Public financial institutions seem to be the only viable option. One can be sure they are not going to see these institutions being privatised without putting up a fight.

It is an unfortunate characteristic of all societies, both pluralistic and regimented ones, that the concept of ``rule by the few'' for the benefit of the masses is also inherently exploitative in nature.

All manner of informal alliances of a small minority get formed within the society with the sole aim of capturing a portion of the resources that accrue within the society.

Does the UTI management have anything by way of defence?

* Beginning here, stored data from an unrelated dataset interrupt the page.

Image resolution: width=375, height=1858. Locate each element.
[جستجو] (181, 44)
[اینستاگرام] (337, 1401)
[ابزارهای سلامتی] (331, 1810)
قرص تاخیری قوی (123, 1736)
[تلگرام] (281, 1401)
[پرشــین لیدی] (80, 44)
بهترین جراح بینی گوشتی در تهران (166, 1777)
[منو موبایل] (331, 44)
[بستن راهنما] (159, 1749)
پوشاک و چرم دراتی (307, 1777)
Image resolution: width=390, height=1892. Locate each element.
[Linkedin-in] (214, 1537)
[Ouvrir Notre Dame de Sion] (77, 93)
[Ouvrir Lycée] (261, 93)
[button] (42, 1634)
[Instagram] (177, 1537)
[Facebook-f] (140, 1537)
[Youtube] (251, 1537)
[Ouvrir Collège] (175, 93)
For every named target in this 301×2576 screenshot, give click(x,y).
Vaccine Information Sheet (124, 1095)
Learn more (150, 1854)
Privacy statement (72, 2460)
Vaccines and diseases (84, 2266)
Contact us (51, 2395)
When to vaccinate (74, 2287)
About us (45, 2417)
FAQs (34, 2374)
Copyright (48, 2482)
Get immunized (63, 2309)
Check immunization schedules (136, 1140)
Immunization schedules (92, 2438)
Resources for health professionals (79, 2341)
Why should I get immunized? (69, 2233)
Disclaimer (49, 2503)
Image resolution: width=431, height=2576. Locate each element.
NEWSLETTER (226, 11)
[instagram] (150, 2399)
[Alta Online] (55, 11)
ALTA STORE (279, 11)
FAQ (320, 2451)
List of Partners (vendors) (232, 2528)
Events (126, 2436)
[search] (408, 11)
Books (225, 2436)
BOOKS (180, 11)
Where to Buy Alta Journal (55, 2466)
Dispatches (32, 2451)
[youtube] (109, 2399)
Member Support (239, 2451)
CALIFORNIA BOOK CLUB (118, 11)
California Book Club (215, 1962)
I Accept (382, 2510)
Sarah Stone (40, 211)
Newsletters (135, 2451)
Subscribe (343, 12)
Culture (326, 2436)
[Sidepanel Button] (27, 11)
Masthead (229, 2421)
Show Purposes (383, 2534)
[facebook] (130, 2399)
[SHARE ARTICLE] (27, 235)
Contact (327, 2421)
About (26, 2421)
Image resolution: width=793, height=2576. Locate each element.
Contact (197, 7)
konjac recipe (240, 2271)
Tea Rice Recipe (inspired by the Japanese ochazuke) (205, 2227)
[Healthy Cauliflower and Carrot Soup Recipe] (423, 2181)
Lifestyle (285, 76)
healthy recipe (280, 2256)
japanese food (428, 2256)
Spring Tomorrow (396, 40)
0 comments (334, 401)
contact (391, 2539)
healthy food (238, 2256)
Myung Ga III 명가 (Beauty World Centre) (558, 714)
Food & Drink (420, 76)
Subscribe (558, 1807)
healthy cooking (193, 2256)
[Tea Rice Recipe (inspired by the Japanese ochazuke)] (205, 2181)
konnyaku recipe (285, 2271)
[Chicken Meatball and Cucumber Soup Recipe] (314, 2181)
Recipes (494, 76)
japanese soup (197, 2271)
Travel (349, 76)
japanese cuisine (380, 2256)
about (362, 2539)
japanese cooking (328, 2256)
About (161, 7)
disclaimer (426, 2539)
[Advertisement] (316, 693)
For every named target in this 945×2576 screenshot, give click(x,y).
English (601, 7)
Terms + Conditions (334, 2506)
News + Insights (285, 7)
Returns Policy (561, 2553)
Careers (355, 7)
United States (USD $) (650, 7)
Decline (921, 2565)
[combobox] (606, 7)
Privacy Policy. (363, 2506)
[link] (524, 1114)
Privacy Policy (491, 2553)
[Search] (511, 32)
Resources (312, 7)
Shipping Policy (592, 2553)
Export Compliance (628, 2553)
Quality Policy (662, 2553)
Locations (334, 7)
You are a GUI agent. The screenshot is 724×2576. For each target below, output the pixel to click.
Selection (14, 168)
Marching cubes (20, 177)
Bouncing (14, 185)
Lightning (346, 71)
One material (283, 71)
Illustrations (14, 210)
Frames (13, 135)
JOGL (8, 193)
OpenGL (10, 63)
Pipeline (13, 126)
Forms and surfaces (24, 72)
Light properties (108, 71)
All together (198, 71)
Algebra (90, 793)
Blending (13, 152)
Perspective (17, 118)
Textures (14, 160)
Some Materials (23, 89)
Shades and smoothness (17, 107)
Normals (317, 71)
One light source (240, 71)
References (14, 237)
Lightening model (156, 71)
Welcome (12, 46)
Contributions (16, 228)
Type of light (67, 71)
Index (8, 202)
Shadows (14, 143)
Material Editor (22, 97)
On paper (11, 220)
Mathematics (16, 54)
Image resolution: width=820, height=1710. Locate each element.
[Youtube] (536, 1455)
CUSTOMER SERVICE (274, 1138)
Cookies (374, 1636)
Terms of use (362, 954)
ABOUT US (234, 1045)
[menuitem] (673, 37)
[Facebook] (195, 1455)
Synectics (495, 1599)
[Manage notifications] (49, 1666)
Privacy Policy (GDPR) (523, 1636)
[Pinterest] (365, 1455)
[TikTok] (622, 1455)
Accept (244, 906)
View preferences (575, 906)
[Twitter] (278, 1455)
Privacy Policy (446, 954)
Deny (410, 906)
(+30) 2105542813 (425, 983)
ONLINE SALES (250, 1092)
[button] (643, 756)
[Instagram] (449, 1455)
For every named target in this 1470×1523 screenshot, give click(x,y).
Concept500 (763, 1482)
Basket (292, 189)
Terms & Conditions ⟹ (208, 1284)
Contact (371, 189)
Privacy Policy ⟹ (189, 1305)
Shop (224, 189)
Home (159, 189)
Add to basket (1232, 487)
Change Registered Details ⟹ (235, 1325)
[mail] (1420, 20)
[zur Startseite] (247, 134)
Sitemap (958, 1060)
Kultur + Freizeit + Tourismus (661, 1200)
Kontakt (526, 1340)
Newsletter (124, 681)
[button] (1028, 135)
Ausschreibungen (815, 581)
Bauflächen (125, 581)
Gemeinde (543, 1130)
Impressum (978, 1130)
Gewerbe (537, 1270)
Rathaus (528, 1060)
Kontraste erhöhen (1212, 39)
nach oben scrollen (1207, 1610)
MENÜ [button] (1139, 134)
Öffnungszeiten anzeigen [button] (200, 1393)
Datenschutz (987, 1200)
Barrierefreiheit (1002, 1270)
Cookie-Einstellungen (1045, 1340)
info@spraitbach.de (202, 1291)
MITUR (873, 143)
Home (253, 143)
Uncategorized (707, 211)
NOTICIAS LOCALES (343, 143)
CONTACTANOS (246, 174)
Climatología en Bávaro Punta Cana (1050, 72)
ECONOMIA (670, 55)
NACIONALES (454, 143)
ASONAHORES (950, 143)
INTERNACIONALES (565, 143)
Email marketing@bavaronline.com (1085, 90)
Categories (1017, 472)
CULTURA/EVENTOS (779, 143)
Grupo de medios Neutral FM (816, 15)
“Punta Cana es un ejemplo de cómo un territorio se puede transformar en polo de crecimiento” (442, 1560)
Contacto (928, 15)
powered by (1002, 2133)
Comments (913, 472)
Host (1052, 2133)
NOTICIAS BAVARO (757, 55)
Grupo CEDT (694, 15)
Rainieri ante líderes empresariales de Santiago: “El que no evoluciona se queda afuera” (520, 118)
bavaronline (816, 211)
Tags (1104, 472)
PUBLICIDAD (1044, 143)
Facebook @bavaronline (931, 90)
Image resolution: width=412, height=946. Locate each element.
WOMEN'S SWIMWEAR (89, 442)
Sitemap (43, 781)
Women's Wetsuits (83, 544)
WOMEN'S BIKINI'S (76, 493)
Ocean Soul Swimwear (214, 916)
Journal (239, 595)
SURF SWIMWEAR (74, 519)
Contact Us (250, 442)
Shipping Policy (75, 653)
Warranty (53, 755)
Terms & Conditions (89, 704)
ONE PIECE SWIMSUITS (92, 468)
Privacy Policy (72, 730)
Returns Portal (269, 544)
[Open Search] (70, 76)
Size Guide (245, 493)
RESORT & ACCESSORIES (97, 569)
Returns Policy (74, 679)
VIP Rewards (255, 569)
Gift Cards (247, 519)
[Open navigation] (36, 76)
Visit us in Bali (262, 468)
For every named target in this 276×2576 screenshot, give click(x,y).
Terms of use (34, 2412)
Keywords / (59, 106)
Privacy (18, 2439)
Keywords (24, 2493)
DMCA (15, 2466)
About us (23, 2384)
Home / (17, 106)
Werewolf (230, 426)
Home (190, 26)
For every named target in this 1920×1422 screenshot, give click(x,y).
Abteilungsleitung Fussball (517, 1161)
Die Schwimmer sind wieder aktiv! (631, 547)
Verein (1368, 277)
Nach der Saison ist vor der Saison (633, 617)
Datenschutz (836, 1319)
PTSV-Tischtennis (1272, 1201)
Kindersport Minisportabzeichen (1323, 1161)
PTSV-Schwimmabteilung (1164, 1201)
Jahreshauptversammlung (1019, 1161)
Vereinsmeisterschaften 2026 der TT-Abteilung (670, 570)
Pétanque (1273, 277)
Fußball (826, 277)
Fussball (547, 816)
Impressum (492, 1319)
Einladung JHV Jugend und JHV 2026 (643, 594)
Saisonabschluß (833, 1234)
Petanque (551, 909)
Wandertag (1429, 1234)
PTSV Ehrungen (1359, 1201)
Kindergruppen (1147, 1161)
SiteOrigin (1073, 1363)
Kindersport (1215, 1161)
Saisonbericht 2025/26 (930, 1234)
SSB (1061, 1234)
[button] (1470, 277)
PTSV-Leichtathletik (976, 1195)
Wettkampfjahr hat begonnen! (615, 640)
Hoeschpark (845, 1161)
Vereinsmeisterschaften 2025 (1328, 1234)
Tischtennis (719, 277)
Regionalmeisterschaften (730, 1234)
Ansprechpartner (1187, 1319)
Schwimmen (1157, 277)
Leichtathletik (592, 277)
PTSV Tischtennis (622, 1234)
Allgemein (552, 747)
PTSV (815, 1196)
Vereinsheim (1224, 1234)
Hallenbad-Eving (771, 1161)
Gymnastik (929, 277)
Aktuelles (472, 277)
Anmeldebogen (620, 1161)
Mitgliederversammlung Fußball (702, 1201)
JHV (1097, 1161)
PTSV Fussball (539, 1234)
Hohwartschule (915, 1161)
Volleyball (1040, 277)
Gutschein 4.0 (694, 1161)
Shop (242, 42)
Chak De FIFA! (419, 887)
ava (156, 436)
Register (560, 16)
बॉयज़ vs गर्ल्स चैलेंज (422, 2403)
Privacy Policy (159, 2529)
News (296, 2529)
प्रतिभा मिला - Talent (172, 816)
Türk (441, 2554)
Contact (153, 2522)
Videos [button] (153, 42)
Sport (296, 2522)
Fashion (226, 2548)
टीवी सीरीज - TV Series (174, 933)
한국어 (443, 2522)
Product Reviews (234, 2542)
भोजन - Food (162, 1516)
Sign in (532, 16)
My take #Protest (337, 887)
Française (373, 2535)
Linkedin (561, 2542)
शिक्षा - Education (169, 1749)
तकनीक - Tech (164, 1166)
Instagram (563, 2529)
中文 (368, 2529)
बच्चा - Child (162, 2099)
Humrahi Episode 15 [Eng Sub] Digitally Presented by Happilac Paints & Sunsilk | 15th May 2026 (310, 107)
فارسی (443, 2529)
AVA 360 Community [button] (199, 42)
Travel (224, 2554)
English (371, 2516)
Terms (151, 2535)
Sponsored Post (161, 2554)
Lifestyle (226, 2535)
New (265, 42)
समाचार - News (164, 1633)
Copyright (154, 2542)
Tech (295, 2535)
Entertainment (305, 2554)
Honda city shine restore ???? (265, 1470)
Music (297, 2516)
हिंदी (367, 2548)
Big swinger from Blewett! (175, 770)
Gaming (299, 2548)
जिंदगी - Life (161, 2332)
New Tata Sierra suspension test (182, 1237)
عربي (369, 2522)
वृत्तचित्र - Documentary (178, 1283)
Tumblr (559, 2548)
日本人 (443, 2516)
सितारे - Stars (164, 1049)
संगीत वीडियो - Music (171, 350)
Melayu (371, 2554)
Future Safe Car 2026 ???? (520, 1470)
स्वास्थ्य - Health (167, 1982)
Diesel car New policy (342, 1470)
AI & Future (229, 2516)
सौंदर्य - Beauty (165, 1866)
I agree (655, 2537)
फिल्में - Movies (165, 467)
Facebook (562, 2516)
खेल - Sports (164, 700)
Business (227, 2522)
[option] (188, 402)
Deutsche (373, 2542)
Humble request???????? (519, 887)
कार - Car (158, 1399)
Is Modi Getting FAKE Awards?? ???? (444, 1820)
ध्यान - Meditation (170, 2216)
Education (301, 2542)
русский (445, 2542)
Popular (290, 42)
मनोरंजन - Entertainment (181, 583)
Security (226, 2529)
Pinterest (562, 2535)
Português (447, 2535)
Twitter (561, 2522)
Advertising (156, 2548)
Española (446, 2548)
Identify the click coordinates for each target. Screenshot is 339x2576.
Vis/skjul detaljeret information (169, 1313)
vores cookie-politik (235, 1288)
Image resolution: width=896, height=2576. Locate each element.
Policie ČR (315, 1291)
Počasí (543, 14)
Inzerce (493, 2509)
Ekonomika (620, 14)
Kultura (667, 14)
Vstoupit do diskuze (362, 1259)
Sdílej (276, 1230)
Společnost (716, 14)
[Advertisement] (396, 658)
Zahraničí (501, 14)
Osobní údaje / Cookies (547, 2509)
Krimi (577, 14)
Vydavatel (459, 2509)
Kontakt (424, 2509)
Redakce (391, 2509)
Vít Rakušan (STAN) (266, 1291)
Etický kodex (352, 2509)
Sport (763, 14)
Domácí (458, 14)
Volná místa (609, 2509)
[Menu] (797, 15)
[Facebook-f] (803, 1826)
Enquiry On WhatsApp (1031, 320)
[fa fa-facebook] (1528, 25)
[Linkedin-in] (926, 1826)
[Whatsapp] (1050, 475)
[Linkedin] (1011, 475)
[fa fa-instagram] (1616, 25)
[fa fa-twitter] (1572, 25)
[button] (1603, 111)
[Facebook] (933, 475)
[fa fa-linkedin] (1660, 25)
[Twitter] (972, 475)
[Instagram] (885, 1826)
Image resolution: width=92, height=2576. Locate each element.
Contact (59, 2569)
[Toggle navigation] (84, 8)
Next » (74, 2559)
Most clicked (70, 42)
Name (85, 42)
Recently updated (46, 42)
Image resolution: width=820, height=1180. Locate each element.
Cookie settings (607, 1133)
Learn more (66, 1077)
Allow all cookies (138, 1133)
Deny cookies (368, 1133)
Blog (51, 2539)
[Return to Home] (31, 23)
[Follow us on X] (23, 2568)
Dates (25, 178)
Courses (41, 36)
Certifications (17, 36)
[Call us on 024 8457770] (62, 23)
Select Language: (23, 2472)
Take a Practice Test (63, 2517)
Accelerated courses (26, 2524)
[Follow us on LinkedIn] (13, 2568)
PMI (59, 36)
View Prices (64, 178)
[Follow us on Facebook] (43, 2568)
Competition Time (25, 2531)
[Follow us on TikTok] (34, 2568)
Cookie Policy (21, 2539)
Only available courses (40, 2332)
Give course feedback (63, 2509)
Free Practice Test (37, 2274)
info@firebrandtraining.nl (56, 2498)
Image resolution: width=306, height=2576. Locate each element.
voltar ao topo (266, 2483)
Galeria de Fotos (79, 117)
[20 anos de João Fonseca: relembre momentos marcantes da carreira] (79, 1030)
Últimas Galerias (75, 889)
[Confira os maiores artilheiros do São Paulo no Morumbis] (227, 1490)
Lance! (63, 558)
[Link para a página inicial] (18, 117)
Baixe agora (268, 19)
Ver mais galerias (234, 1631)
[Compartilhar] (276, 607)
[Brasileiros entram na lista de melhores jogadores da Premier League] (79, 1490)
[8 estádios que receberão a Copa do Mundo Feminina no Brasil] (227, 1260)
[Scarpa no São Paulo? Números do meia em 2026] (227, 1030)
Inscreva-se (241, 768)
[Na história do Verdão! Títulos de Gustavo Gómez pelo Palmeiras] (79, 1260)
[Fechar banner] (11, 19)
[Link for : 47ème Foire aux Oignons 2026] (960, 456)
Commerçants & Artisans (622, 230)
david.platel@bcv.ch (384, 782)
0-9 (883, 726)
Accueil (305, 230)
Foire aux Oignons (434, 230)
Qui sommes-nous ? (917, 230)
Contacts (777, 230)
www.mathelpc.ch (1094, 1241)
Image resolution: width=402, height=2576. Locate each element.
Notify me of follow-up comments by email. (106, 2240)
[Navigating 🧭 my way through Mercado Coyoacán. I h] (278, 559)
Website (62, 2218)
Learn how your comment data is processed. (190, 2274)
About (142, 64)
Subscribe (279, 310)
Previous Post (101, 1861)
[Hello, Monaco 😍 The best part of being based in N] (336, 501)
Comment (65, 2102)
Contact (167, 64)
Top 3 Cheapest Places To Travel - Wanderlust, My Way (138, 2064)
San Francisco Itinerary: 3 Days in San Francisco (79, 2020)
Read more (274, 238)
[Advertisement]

The UTI may have been guilty of some the worst examples of reckless selection of stocks for investment. But having said that, it must not be forgotten that the UTI does not exist in a vacuum. It is but a mirror image of the Indian corporate sector and a host of other investment/financial institutions themselves. This, then, is the crux of the matter.

If the UTI has had a miserable record in recent times, it is only because it cannot be immune to the problems that the corporate sector has faced and continues to face, in the post-liberalisation phase of the economy. Let us look at the performance of the corporate sector as a whole. According to the Centre for Monitoring Indian Economy, in 1993-94, a fairly wide cross section of corporate entities (numbering around 3,000) posted an average return of eight per cent on shareholder funds (CMIE Industry Financial Aggregates and Ratios, June 2001).

By 1999-2000, a similarly representative cross section of corporate entities analysed by the CMIE showed that the corporate sector posted a return of only three per cent. We need not go into the merits of the sample for its representative character. But this much seems pretty self-evident. There has been a steep decline in productivity of shareholders' funds. It would be futile to expect that the stock market will remain oblivious to this characteristic of declining returns on shareholder funds and not mark values down.

If that be the case, the premier investment institution which, after all, might be expected to carry an exposure in most if not all of entities covered in the CMIE sample too, cannot but fail to reflect such a lacklustre performance in its asset valuation.